- _Work task 1_: From the exam feedback below, list, from slowest-growing to fastest-growing, the common simple functions it gives for ordering functions by big-Oh.
- _Work task 2_:
Answer each question from the exam feedback below.
(a) If a student does better on the optional section of the final exam, what does that grade replace?
(b) What should be used for the sums or recurrence relations?
(c) What is the safest way to deal with nested loops?
- _Work task 3_: Copy out the part of the exam feedback below starting with "Order all of" and going on through "between 1 and $n$.".

- _Text segment_:
========================================

CPSC 327 | Data Structures and Algorithms | Spring 2024 |
There is not a redo opportunity for exam 1, however, there will be an optional section on the final exam covering similar material. A better grade on that section will replace the exam 1 grade.
Order all of the functions together, rather than having separate groups for each of the three columns.
Common issues were not fully simplifying (e.g. O($\log n^2$) instead of O($\log n$) — because $\log n^2 = 2 \log n$) or errors in assessing big-Oh (especially with the sums or recurrence relations). Use the tables provided/discussed in class for the sums or recurrence relations; you don't need to know how to solve them for a closed-form solution.
When it comes to ordering functions by big-Oh, remember the most common simple functions and their order: 1, $\log n$, $n$, $n^d$ for $d > 1$, $2^n$, from slowest-growing to fastest-growing. Other things can be slotted in by cancelling common factors. For example, $n \log n$ (or $n \cdot \log n$) fits between $n$ and $n^2$ because $n = n\cdot 1$ and $n^2 = n\cdot n$ and we know from the basic ordering that $\log n$ is between 1 and $n$.
When going from loops to sums, remember that the sum variable is incremented by 1 for each term of the sum --- you can only go directly from a loop
for ( int j = 1 ; j < n ; j = j+2 ) { ... }
to a sum $\sum_{j=1}^n$ if j is incremented by 1...which it isn't in this loop. Instead you will need to introduce a new sum variable that does increase by 1 for each term and express j in terms of that.
Be careful not to overcount too much — in (a), the inner loop is O($j$) and $j$ does max out at $n$, but to count the inner loop simply as $\Theta(n)$ risks overcounting as $j$ when $j$ is repeatedly doubled, it starts small and there are relatively few repetitions when $j$ is close to $n$. It is safest to deal with nested loops by writing the sum.

========================================

- _Listed records_:
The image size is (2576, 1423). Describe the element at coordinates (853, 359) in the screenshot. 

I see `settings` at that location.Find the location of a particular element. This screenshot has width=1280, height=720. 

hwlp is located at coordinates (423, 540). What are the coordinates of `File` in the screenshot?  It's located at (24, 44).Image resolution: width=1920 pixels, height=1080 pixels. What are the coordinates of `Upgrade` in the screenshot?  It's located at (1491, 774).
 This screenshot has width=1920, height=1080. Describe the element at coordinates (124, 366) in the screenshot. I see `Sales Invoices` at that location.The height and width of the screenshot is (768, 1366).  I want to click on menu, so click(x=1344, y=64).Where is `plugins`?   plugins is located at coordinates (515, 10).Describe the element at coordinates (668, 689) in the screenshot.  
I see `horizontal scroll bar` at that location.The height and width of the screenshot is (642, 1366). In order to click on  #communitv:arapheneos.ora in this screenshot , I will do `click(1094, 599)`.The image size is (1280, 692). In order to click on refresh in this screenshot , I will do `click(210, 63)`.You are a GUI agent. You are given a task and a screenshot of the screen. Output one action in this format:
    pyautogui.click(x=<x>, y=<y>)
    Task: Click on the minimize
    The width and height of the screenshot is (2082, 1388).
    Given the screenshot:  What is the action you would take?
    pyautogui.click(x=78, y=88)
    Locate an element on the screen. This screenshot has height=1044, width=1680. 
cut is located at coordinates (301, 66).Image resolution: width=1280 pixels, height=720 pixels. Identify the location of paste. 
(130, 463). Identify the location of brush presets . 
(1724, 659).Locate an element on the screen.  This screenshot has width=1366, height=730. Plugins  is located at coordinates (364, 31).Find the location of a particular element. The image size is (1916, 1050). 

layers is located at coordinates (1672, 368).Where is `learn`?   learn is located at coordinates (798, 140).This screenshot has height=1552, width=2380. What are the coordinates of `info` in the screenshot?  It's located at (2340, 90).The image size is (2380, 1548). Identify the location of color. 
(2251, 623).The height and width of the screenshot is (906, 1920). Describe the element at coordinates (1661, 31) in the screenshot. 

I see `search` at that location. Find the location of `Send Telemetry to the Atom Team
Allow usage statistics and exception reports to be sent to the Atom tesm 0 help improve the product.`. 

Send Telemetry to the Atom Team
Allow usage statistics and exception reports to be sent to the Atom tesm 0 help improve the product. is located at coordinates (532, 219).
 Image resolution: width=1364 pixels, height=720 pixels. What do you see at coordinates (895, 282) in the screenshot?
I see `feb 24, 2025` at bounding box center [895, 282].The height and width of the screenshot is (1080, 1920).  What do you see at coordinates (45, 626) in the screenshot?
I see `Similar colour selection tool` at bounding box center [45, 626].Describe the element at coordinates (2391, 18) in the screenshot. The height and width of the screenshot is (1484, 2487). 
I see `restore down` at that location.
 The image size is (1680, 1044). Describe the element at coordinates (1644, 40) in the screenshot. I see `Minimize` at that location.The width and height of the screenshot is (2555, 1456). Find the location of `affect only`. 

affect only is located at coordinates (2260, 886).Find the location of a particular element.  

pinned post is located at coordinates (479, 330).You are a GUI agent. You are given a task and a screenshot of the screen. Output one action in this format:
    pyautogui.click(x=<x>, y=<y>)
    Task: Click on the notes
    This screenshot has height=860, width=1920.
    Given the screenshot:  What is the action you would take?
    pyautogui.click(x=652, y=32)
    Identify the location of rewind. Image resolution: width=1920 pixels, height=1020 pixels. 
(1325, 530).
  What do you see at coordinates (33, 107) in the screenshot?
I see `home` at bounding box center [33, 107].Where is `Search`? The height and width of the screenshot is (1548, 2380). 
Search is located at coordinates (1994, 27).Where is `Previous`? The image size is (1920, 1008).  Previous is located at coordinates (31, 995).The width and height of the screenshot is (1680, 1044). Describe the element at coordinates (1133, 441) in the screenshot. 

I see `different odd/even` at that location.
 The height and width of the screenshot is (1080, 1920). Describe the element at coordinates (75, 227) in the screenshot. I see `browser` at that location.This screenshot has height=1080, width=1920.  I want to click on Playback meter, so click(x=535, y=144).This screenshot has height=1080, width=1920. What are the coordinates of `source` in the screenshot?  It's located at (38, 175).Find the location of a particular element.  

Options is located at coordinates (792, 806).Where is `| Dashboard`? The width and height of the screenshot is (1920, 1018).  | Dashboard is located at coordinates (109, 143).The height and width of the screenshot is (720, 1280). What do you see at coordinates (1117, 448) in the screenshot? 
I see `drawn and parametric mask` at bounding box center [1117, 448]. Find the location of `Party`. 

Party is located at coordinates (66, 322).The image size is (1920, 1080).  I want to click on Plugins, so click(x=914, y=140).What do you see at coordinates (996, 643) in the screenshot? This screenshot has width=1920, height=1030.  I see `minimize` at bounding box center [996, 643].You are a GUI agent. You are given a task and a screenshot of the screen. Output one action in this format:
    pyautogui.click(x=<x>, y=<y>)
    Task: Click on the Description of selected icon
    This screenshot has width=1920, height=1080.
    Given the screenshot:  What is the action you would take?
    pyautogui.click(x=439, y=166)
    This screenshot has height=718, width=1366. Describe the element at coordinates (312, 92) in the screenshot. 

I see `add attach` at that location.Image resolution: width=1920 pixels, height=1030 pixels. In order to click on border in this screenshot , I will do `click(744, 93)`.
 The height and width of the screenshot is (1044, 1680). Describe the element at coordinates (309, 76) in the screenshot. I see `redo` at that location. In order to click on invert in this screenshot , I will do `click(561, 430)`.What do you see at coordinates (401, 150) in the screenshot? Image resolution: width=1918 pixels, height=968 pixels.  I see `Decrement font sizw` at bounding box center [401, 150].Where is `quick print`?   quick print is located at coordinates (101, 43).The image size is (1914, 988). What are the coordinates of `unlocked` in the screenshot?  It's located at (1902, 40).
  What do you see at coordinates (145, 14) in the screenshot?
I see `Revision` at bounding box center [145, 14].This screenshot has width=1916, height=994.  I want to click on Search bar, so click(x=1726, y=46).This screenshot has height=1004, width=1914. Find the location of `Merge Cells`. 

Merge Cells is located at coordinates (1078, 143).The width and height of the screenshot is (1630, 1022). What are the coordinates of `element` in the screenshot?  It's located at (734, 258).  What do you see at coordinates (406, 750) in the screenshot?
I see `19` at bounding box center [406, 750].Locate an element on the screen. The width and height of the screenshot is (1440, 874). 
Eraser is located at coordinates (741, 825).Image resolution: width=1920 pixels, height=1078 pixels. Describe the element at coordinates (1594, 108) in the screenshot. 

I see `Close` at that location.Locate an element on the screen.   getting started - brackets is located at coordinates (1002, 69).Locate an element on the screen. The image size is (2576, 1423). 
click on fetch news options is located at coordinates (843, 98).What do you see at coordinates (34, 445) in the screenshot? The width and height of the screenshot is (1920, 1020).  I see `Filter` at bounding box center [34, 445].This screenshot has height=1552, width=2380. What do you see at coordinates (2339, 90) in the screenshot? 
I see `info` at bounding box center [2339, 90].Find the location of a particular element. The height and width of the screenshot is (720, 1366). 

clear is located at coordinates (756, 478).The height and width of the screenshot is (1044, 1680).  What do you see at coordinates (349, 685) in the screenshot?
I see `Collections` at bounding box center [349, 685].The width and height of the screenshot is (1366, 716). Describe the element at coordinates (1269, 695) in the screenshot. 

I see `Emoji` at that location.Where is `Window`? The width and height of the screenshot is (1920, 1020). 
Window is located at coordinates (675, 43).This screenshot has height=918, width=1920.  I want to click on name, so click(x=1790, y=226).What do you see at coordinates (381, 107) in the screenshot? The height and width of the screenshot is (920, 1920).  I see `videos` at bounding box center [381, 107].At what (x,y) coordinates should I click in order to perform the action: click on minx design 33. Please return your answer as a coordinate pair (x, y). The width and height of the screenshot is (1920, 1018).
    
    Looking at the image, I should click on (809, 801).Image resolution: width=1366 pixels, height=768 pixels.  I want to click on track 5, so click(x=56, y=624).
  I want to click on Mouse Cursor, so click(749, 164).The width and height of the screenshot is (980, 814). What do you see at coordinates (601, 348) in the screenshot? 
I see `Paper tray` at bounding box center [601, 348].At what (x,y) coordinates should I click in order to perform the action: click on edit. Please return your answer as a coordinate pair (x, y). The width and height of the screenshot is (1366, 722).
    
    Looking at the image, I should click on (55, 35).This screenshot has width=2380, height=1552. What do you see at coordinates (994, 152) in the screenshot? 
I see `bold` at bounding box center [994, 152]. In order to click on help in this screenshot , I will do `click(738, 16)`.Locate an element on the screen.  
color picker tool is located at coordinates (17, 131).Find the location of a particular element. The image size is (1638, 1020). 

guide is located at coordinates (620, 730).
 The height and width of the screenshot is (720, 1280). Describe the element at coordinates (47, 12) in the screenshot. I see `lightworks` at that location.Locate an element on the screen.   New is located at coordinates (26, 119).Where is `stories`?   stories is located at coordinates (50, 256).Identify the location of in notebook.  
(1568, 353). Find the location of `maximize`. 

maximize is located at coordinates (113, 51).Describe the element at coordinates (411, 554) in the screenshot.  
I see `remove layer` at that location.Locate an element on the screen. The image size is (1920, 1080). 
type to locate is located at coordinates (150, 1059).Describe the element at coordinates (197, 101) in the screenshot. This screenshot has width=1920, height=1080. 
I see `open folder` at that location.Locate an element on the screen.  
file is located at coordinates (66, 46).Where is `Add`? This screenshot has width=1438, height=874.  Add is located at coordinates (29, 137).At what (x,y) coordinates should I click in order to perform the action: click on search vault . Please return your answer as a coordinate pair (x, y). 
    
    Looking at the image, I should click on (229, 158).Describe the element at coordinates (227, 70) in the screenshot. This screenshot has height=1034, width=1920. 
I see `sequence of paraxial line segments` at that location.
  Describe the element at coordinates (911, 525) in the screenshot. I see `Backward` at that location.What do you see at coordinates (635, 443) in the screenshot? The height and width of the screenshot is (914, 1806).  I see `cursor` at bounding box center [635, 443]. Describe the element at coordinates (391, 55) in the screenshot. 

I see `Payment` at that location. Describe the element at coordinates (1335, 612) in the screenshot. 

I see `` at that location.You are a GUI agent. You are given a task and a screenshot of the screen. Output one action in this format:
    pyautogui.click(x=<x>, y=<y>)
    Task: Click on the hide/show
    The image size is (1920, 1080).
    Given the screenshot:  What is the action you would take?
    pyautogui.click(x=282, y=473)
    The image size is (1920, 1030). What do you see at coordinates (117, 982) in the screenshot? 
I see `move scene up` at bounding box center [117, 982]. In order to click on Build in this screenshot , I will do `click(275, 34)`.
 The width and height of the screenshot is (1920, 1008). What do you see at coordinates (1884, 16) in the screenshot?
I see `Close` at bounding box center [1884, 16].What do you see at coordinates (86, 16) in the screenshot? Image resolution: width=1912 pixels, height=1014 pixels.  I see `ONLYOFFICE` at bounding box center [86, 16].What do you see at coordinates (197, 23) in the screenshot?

========================================

- _Response box 1_:
1. 1
2. log n
3. n
4. n^d for d > 1
5. 2^n

- _Response box 2_:
(a) It replaces the exam 1 grade.
(b) The tables provided or discussed in class.
(c) Writing the sum.

- _Response box 3_:
Order all of the functions together, rather than having separate groups for each of the three columns.
Common issues were not fully simplifying (e.g. O($\log n^2$) instead of O($\log n$) — because $\log n^2 = 2 \log n$) or errors in assessing big-Oh (especially with the sums or recurrence relations). Use the tables provided/discussed in class for the sums or recurrence relations; you don't need to know how to solve them for a closed-form solution.
When it comes to ordering functions by big-Oh, remember the most common simple functions and their order: 1, $\log n$, $n$, $n^d$ for $d > 1$, $2^n$, from slowest-growing to fastest-growing. Other things can be slotted in by cancelling common factors. For example, $n \log n$ (or $n \cdot \log n$) fits between $n$ and $n^2$ because $n = n\cdot 1$ and $n^2 = n\cdot n$ and we know from the basic ordering that $\log n$ is between 1 and $n$.